Resident Spotlight: Aaron Loochtan, DO
For this week’s Resident Spotlight, third-year resident Aaron Loochtan, DO. Loochtan talks to us about his responsibilities within the Department, a recent paper he co-wrote on myasthenia gravis, and spending time with his wife, dogs, and vinyl collection outside of work.
How did you get interested in neurology?
I became interested in neurosciences as an undergraduate as my research and minor were in neuroscience. In medical school this remained my favorite topic, and I decided on neurology as a career after my clerkships.
What are your responsibilities within the Department? What does a typical day for you look like?
My responsibilities are typical for a PGYIII. My main rotations this year are learning the subspecialties of neurology specifically, EEG, EMG and many of the outpatient aspects of neurology (movement disorders, headache, cognitive, neuro-oncology, neuroimmunology, etc.). When I am not participating in clinical activities I am working on a few research projects within the department. Additionally, I spend time working on various PowerPoint presentations that come up through the year as part of our curriculum. I am currently preparing a combination ED-Neurology talk on the administration of tPA in the acute stroke setting.
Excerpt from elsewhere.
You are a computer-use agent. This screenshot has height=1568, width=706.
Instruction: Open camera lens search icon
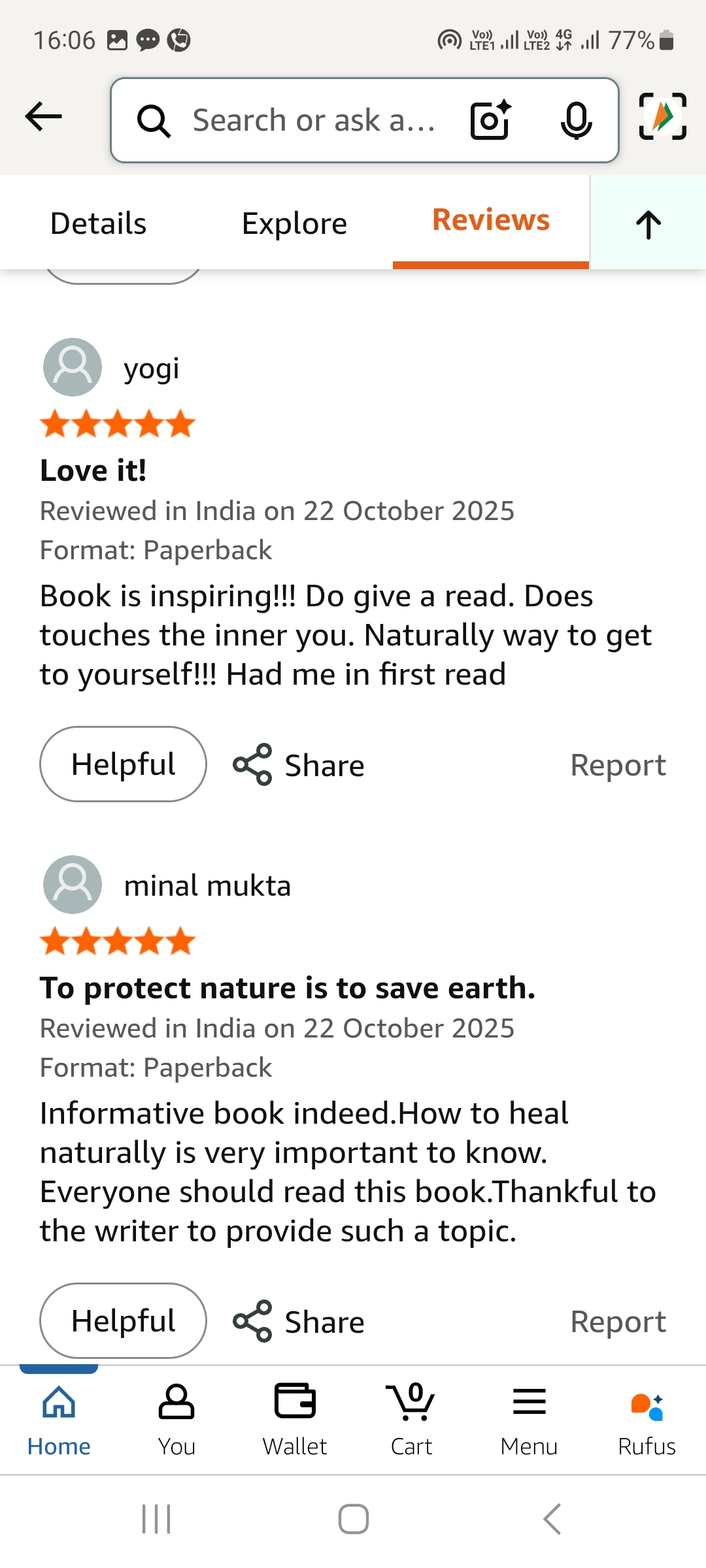tap(491, 120)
What do you plan on doing after you complete your residency?
I am still undecided but have narrowed it down. I am thinking of a vascular neurology fellowship or clinical neurophysiology with the option of becoming a neuro-hospitalist after fellowship.
You and Lisa Hobson-Webb, MD wrote a short article about myasthenia gravis and its associations with Ipilimumab in a recent issue of Muscle and Nerve. Can you tell me more about this work? What implications does this association have for future treatment and diagnosis?
This was a case report detailing the possible association between Ipilimumab and development of myasthenia gravis as a potential side effect of this chemotherapeutic agent. It highlights the importance of considering side effects of medications when trying to determine the etiology of any neurological condition.
What elements of the residency program you found most memorable or useful so far?
I would say the exposure to multiple clinical situations at Duke. We get patients from all over the state, country and world looking for expertise in neurological disorders. I feel privileged to work with leaders in the field who can provide excellent care to those in need.
What’s one passion or hobby that you have outside of the Department?
I collect / listen to vinyl records. Thanks to a gift from my in-laws I now have over 100 albums. Also, much of my spare time is consumed by my two dogs: Bell and Georgia.